The SCA claims that the report “debunks the popular belief that high yields are a precursor to the economic sustainability of a farm.”

The report was launched at Avance, SCA’s new sustainability conference, hosted in Guatemala City by Anacafé, Guatemala’s national coffee association.

Authored by Dr Christophe Montagnon of RD2 Vision, the report was commissioned by the SCA based on the vision of its volunteer leaders, who selected the profitability of coffee farming as an area of strategic focus in 2015.

Key findings include:

  • Yields increase with higher costs per hectare showing that production yields are not necessarily correlated with farm profitability.
  • Increasing yields typically increases the cost per hectare to produce coffee, especially in the short term, and hence may decrease a farm’s profitability.
  • Lowering the input costs in a farming system can often be a better strategy for profitability than increasing yields in coffee production because low-input farming systems have low production costs.
  • Low-cost, low-yield systems generate a comparatively small amount of income for farmers, who diversify their income with other sources of revenue, but they are more profitable than a high-input, high yield system.
  • Good Agricultural Practices (GAPs) are effective tools for increasing yields but do not automatically translate into more profit for the farming system.

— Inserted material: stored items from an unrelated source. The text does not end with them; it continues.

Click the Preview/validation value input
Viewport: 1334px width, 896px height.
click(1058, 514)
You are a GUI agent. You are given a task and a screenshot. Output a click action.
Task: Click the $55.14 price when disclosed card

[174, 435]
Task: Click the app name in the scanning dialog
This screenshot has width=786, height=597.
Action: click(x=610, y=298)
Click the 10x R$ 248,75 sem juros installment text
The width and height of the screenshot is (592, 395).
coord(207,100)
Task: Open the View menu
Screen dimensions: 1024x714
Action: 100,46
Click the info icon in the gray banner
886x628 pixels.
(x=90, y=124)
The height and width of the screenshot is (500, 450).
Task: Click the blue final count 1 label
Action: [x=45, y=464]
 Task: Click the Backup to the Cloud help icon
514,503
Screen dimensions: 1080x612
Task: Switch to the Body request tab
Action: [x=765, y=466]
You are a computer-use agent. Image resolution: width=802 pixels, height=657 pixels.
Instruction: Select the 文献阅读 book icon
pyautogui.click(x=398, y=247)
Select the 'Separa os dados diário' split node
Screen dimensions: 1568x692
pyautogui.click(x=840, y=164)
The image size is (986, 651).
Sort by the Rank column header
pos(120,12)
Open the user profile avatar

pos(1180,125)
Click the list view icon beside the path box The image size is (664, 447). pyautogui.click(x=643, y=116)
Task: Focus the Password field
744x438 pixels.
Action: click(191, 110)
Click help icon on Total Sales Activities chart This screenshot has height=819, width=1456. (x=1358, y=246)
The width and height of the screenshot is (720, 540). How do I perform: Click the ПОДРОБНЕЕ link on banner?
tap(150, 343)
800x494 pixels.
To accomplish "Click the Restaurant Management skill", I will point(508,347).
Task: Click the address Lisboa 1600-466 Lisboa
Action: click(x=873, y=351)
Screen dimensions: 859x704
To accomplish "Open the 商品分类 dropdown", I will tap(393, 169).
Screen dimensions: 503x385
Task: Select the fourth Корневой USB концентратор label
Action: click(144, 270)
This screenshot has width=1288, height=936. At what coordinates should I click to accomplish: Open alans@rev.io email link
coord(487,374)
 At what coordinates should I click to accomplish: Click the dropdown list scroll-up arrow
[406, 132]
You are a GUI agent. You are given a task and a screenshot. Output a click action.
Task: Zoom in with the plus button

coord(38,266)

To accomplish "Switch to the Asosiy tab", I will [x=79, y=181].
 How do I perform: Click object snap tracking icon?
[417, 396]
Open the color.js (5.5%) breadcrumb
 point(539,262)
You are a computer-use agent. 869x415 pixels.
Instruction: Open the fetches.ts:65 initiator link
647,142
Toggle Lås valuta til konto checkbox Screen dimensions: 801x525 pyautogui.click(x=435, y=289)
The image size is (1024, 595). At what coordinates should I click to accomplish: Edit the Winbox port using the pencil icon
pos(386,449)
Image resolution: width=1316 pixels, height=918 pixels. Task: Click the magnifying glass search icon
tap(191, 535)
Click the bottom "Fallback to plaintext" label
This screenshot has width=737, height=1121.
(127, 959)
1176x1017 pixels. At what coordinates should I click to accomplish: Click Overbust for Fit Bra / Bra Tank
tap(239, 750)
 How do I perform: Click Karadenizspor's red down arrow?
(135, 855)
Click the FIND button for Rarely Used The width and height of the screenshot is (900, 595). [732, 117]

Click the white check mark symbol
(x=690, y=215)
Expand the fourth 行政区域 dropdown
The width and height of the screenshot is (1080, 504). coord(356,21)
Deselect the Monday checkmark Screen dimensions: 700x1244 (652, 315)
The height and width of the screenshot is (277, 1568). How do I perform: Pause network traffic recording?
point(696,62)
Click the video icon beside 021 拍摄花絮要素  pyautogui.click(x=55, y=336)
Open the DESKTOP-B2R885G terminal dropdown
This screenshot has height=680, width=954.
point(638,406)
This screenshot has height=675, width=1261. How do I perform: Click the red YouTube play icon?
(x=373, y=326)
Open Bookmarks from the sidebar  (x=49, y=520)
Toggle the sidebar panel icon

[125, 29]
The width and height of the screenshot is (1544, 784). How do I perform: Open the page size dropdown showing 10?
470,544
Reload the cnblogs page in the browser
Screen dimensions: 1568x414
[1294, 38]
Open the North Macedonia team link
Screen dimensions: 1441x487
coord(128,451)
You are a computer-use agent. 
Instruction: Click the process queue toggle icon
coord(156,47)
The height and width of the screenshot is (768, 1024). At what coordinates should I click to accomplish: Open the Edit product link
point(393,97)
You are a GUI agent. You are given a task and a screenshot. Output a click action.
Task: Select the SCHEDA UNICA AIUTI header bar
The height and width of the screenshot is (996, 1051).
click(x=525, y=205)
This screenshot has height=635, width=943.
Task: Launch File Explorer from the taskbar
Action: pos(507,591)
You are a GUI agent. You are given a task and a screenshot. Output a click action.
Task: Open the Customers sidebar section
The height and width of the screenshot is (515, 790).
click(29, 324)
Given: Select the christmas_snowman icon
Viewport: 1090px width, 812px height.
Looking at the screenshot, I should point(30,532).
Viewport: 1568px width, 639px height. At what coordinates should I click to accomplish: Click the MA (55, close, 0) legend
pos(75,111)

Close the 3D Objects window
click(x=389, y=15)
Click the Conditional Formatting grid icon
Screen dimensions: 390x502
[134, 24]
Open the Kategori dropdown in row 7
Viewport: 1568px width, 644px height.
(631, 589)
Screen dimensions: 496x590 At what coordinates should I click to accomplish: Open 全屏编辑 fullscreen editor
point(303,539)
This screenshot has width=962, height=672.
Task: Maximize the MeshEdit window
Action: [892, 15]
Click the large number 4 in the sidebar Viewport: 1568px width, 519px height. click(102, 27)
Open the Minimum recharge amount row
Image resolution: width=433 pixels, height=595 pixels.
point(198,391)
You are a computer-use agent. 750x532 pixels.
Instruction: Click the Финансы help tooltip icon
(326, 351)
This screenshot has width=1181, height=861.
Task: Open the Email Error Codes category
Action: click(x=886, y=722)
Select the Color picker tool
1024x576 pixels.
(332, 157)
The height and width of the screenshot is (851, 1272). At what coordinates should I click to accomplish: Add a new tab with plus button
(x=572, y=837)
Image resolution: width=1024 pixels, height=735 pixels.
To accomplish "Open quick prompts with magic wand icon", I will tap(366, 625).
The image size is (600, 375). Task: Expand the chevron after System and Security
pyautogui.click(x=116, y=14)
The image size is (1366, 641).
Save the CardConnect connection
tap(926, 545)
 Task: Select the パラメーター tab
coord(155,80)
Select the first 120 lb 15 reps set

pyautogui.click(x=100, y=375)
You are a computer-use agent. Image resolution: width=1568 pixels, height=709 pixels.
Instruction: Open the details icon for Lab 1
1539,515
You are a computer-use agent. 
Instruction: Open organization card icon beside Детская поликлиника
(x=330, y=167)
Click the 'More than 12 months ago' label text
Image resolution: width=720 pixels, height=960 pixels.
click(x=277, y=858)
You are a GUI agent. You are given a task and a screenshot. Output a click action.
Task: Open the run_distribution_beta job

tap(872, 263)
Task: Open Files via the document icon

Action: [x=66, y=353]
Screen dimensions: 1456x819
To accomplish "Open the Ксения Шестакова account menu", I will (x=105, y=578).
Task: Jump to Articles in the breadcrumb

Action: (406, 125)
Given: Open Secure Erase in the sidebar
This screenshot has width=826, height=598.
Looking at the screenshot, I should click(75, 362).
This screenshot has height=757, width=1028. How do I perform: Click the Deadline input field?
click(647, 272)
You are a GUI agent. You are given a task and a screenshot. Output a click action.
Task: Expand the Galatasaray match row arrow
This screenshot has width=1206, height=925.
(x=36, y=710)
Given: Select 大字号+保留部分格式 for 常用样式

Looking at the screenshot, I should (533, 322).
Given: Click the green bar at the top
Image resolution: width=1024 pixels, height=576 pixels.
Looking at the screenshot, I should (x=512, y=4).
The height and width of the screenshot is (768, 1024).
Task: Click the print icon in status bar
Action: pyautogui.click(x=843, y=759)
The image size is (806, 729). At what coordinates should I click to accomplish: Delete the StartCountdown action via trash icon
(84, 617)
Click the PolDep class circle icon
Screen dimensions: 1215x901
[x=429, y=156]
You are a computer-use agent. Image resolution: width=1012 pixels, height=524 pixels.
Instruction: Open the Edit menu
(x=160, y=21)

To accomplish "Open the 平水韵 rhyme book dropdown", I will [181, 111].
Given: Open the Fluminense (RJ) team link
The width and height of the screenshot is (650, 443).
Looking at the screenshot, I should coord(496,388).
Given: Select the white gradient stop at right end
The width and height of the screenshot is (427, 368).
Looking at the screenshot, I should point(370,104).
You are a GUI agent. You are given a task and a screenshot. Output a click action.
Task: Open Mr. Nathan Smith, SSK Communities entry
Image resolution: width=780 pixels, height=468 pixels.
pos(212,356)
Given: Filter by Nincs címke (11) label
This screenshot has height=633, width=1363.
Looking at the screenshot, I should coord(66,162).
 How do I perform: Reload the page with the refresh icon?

Kim Elena Ionescu, Chief Sustainability Officer at the SCA, said, “Our goal with this new report is to provide a framework that helps development practitioners as well as professionals in the private and public sectors understand the real costs of coffee growing.

“While the data is limited and further research is needed to validate our findings, we believe the report can help decision-makers invest in more effective programs to increase the profitability of coffee farming.”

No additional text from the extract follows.